[[ Given entries open ]]
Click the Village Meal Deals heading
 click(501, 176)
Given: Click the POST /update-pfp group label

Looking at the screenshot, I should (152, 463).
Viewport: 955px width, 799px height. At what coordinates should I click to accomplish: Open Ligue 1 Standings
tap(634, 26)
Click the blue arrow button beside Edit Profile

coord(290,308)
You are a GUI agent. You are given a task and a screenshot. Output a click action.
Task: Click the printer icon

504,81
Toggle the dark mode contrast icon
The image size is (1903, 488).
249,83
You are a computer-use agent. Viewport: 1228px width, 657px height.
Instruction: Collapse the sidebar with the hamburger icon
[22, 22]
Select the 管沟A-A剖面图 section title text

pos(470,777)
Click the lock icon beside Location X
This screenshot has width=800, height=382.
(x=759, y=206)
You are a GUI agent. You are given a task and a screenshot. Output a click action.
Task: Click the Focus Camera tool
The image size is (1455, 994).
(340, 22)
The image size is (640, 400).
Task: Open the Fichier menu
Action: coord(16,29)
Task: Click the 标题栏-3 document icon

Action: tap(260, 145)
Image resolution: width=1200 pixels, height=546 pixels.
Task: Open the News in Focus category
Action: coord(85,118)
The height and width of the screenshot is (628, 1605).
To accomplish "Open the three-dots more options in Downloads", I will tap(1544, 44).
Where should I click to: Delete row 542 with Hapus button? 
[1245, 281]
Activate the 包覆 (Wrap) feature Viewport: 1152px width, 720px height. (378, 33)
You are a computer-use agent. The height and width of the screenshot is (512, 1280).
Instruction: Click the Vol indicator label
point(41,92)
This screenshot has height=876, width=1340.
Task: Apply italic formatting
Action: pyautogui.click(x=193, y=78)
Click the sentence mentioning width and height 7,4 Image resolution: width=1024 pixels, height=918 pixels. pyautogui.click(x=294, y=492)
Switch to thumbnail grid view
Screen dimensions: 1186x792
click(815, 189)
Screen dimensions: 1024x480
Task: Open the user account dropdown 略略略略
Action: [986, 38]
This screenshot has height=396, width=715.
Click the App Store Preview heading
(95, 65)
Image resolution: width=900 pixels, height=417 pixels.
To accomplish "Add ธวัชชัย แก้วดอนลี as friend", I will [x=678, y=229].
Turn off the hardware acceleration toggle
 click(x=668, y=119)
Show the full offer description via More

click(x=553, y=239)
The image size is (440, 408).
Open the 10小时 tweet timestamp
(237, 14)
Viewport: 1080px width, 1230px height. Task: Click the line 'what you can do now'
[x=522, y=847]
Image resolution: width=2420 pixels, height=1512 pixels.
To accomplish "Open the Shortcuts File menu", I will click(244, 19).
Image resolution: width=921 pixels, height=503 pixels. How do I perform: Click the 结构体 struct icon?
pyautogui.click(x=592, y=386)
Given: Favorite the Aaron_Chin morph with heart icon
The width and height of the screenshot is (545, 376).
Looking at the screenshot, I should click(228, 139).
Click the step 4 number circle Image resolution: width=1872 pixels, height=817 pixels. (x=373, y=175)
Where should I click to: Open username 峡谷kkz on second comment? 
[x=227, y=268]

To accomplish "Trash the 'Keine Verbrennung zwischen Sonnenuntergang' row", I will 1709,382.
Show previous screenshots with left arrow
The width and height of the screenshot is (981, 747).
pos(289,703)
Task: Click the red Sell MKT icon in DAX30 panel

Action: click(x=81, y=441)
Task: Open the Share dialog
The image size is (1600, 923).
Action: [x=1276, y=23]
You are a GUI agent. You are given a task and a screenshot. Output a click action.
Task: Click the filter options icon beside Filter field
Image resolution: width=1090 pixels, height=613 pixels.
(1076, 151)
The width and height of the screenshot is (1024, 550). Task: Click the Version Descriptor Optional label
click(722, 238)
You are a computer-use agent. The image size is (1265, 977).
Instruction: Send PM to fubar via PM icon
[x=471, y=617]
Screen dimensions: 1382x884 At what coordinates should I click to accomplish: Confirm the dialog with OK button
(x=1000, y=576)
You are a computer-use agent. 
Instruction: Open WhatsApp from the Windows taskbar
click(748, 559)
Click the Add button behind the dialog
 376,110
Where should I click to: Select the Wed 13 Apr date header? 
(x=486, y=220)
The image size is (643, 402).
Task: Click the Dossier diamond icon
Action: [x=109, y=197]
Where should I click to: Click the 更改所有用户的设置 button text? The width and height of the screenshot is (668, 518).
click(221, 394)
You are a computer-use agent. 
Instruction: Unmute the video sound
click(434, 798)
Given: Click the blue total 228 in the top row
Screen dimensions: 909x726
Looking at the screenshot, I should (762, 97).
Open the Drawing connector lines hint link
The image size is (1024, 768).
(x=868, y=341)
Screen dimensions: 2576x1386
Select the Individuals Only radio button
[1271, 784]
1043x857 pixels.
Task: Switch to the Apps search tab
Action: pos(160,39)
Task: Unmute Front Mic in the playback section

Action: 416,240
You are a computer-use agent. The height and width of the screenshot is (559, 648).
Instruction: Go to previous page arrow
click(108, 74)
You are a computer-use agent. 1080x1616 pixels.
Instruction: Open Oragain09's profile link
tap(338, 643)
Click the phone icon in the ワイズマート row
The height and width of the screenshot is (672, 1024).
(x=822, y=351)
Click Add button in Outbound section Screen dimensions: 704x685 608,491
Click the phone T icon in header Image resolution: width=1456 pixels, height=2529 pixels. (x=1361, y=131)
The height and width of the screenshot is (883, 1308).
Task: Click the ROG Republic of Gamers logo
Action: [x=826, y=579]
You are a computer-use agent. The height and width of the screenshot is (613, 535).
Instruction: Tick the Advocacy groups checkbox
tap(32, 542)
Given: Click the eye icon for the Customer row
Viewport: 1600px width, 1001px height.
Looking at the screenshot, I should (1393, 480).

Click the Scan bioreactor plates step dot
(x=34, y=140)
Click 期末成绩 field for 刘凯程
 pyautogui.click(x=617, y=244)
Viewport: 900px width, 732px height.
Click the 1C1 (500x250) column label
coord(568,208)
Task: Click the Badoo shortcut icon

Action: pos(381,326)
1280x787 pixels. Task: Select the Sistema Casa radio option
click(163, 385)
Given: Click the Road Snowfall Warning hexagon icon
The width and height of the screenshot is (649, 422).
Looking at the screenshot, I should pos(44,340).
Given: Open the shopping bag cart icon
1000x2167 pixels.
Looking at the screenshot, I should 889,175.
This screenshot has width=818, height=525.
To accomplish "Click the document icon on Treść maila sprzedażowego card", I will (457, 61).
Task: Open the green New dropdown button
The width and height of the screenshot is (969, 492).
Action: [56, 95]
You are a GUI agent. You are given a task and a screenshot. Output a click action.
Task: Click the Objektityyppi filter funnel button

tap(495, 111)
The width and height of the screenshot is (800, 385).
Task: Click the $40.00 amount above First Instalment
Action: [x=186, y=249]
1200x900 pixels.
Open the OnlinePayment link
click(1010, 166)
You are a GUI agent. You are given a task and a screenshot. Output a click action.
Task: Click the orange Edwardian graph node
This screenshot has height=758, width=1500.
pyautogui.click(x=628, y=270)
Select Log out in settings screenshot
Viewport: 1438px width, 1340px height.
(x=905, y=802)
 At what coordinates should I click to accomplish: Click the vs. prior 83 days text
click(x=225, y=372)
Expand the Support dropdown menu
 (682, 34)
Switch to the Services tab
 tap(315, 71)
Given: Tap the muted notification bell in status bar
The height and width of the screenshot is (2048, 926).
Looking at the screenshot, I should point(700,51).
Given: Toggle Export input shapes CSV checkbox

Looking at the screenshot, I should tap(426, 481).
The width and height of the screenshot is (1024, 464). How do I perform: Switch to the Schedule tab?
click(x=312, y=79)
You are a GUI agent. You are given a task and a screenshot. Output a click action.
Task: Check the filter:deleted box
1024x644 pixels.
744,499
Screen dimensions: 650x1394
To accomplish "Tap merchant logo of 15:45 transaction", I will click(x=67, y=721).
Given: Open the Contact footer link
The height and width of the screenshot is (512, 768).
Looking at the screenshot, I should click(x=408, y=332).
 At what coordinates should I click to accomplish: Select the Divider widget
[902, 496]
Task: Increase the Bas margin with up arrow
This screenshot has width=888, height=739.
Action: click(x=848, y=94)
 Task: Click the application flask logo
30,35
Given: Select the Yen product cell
[[ Given entries closed ]]
Among the entries above, the lines between the ones containing "Screen dimensions: 909x726" and "is (613, 535).", inclusive, are to be transcribed exactly. No other line is to be given.

Screen dimensions: 909x726
Looking at the screenshot, I should (762, 97).
Open the Drawing connector lines hint link
The image size is (1024, 768).
(x=868, y=341)
Screen dimensions: 2576x1386
Select the Individuals Only radio button
[1271, 784]
1043x857 pixels.
Task: Switch to the Apps search tab
Action: pos(160,39)
Task: Unmute Front Mic in the playback section

Action: 416,240
You are a computer-use agent. The height and width of the screenshot is (559, 648).
Instruction: Go to previous page arrow
click(108, 74)
You are a computer-use agent. 1080x1616 pixels.
Instruction: Open Oragain09's profile link
tap(338, 643)
Click the phone icon in the ワイズマート row
The height and width of the screenshot is (672, 1024).
(x=822, y=351)
Click Add button in Outbound section Screen dimensions: 704x685 608,491
Click the phone T icon in header Image resolution: width=1456 pixels, height=2529 pixels. (x=1361, y=131)
The height and width of the screenshot is (883, 1308).
Task: Click the ROG Republic of Gamers logo
Action: [x=826, y=579]
You are a computer-use agent. The height and width of the screenshot is (613, 535).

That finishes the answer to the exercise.